┌──

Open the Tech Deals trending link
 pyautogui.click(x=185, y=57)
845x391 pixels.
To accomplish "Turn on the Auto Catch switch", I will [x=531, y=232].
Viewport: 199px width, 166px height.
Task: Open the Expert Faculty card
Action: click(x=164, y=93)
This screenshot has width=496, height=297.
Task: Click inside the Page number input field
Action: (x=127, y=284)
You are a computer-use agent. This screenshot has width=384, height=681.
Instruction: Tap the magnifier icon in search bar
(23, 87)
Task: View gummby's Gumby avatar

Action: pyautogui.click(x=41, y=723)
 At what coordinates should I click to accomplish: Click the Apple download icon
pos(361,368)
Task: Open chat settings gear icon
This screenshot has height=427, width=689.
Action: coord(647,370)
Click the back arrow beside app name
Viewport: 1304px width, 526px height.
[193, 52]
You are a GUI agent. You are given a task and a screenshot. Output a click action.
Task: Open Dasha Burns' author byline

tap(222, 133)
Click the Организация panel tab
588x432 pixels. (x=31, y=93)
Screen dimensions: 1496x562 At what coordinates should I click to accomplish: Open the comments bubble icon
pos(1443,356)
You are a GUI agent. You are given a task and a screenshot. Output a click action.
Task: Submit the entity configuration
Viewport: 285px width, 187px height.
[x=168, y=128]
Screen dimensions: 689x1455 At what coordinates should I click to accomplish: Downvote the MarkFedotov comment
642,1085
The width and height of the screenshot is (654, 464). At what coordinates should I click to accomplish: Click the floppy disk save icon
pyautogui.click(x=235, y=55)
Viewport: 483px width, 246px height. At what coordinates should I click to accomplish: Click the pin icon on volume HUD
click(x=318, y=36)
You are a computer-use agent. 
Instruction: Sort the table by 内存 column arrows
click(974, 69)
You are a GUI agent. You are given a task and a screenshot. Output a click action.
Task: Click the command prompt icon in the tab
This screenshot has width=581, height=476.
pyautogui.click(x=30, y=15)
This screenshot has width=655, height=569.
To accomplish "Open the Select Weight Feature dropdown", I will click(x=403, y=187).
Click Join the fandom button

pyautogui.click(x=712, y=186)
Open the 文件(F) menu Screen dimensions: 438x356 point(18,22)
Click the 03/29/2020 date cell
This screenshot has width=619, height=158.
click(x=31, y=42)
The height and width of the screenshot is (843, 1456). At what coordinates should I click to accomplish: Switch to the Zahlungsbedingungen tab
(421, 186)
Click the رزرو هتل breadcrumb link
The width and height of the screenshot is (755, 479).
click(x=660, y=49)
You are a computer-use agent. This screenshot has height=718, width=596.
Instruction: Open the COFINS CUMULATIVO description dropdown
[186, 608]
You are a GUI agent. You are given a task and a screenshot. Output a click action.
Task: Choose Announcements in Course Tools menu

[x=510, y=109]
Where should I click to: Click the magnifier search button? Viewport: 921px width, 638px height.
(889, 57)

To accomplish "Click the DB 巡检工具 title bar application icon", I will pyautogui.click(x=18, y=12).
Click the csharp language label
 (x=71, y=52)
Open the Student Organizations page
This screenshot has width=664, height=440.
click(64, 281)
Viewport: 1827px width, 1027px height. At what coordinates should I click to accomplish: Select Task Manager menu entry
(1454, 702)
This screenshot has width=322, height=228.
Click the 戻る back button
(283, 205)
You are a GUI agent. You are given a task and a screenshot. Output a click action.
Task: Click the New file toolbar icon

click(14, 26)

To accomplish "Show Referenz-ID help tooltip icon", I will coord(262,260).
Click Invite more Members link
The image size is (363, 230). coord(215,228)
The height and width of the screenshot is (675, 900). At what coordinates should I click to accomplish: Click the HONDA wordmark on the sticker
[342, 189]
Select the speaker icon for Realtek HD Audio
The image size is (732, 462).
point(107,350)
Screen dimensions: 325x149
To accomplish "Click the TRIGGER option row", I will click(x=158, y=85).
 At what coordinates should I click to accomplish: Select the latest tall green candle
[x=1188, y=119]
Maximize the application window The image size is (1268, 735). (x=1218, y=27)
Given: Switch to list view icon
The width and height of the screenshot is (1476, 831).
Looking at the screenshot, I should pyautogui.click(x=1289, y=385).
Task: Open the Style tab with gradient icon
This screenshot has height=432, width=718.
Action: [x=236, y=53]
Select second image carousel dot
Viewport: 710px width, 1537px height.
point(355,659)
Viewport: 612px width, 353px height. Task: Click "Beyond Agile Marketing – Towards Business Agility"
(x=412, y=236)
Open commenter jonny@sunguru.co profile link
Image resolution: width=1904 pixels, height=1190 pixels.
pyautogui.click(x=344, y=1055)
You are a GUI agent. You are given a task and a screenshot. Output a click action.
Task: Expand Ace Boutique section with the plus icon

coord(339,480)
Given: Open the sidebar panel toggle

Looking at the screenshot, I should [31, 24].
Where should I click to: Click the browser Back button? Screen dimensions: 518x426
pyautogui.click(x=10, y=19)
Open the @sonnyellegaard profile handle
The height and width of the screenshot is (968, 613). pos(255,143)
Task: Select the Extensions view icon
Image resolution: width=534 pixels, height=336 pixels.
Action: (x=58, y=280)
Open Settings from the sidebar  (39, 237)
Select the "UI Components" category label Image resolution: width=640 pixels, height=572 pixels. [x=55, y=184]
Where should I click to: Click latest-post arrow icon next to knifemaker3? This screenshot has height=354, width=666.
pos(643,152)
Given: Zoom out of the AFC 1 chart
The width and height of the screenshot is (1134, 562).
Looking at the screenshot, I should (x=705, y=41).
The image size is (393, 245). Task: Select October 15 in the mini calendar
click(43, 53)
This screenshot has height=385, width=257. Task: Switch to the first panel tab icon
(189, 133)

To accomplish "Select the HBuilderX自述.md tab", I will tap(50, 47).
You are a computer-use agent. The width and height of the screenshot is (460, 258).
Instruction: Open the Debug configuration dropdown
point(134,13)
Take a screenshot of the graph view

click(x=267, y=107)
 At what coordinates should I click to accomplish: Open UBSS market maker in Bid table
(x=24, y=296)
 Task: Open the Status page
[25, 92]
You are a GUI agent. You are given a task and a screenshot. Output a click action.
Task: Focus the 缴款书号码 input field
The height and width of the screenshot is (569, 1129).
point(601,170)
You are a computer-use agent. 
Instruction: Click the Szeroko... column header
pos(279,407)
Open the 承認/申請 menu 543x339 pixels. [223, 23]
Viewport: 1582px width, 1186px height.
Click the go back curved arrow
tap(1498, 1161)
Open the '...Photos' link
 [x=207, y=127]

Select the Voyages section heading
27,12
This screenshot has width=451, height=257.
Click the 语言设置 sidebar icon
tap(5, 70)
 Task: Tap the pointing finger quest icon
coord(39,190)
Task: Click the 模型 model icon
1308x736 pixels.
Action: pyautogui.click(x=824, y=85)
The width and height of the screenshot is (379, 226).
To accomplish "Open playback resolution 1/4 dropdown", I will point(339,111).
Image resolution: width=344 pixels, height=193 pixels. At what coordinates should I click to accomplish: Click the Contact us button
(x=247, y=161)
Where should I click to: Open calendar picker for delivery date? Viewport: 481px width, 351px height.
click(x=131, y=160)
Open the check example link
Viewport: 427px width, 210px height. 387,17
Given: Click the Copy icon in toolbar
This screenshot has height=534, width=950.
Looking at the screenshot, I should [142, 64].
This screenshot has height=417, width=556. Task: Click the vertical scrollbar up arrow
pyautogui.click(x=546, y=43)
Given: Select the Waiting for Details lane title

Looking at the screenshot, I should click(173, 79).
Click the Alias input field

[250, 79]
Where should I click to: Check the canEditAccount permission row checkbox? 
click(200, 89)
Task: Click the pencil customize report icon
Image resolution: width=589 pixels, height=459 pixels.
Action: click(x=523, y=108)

└──

From the material above, keep only the lines that contain the string "section" and copy each of them in full.

Answer in full —
Task: Expand Ace Boutique section with the plus icon
Select the Voyages section heading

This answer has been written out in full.